• **Work required**
Return the part of the graphdiyne article listing between "Yurui Xue; Bolong" and "847 Citations (Scopus)", inclusive, copied character for character.

[[ Text shown, beginning ]]

Anchoring zero valence single atoms of nickel and iron on graphdiyne for hydrogen evolution

Yurui Xue; Bolong Huang; Yuanping Yi; Yuan Guo; Zicheng Zuo; Yongjun Li; Zhiyu Jia; Huibiao Liu; Yuliang Li

doi:10.1038/s41467-018-03896-4

Anchoring zero valence single atoms of nickel and iron on graphdiyne for hydrogen evolution

Yurui Xue, Bolong Huang, Yuanping Yi, Yuan Guo, Zicheng Zuo, Yongjun Li, Zhiyu Jia, Huibiao Liu, Yuliang Li^*

^*Corresponding author for this work

Research output: Contribution to journal › Article › peer-review

847 Citations (Scopus)

[[ Text shown, end ]]
[[ Extracted entries, beginning ]]

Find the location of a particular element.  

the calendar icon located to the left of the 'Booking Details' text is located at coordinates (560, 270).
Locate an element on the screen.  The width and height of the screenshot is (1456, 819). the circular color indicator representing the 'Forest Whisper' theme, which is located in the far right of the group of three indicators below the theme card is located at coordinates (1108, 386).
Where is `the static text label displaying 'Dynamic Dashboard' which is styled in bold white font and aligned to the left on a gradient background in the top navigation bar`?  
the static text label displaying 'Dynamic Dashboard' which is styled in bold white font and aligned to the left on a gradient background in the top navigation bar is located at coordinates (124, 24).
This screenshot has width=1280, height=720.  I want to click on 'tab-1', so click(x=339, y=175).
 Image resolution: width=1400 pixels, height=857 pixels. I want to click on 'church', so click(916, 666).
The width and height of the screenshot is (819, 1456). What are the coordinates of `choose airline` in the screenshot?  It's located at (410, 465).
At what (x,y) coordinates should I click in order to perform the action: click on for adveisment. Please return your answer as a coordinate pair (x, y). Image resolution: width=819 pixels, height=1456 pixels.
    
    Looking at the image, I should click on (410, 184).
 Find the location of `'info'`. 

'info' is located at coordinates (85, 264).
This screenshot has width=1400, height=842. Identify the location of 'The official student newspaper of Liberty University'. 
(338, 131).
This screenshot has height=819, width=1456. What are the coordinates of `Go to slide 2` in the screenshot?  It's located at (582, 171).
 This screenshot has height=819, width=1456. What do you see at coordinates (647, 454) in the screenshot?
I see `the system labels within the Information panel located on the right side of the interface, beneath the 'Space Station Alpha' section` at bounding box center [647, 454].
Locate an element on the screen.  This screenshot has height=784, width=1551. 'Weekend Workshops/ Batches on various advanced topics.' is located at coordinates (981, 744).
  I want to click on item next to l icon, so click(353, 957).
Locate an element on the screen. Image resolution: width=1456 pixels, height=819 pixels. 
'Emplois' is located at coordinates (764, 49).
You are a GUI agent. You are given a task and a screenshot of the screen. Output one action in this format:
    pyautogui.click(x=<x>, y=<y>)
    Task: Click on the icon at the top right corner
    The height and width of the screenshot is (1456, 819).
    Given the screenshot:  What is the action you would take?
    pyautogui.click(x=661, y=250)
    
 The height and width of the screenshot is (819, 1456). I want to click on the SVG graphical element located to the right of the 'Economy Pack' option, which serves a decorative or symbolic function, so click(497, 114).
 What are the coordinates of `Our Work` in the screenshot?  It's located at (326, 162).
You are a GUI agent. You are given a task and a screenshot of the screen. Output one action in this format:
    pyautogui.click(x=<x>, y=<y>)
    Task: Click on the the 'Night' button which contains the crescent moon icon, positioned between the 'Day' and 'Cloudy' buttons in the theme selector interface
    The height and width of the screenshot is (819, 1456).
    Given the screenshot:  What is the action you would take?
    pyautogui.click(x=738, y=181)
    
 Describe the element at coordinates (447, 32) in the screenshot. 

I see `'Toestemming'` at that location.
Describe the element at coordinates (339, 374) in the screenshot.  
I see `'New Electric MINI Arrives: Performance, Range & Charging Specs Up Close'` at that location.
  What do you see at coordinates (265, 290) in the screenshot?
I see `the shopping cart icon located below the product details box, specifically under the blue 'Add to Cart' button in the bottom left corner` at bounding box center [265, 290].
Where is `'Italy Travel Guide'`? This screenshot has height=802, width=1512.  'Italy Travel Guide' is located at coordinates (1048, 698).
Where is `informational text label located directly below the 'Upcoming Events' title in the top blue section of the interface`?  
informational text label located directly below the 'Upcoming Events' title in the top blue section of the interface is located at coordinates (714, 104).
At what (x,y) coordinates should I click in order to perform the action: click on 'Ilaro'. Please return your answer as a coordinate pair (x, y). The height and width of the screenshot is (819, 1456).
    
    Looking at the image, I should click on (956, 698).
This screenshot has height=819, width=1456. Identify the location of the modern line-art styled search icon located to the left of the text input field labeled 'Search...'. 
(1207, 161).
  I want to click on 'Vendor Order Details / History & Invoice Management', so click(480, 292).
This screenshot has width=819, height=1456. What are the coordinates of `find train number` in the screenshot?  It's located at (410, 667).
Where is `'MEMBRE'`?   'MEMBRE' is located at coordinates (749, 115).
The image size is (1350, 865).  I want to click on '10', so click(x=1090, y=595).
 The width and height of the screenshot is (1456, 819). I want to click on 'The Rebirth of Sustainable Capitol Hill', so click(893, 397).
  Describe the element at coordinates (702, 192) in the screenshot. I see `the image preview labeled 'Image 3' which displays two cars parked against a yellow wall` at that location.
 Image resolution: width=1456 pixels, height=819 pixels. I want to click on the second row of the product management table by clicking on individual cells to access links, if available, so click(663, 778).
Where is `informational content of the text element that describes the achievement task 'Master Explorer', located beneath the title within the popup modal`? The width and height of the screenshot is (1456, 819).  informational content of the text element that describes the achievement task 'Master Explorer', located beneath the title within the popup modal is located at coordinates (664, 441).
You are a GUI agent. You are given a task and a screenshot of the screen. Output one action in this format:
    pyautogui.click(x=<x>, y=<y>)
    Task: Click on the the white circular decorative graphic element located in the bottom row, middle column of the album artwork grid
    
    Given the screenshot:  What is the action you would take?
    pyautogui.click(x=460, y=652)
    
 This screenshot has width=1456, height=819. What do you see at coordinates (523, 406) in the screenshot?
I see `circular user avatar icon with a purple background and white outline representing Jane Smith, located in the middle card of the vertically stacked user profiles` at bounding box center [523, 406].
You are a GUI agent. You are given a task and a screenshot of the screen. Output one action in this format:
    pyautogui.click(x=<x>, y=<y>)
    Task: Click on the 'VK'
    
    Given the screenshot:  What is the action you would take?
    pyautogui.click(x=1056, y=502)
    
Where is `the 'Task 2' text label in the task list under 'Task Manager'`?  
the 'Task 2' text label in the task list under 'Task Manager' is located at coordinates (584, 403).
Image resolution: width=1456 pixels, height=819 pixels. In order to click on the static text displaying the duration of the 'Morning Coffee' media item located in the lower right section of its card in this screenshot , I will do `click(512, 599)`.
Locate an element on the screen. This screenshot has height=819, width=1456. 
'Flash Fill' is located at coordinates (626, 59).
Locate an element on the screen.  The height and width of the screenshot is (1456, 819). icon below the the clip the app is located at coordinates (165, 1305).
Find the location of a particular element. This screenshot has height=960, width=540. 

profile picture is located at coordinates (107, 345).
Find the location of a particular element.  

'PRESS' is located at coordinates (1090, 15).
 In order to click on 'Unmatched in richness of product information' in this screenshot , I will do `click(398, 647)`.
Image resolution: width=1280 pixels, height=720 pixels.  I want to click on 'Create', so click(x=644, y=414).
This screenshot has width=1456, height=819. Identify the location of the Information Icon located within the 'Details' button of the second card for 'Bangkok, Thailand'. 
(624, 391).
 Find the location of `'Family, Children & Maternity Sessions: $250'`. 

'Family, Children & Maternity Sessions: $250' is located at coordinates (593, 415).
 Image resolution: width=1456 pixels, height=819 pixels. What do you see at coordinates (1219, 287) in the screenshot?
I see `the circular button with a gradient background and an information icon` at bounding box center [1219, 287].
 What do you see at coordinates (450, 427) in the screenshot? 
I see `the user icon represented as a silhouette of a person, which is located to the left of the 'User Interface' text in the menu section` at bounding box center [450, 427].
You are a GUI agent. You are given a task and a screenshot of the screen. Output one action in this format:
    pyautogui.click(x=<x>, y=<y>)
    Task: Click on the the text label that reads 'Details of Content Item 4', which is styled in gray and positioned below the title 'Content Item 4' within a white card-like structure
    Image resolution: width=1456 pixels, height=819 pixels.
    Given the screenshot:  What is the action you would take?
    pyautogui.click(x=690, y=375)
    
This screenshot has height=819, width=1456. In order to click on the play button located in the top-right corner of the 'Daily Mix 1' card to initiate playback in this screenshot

[[ Extracted entries, end ]]

• **Task response**
Yurui Xue; Bolong Huang; Yuanping Yi; Yuan Guo; Zicheng Zuo; Yongjun Li; Zhiyu Jia; Huibiao Liu; Yuliang Li

doi:10.1038/s41467-018-03896-4

Anchoring zero valence single atoms of nickel and iron on graphdiyne for hydrogen evolution

Yurui Xue, Bolong Huang, Yuanping Yi, Yuan Guo, Zicheng Zuo, Yongjun Li, Zhiyu Jia, Huibiao Liu, Yuliang Li^*

^*Corresponding author for this work

Research output: Contribution to journal › Article › peer-review

847 Citations (Scopus)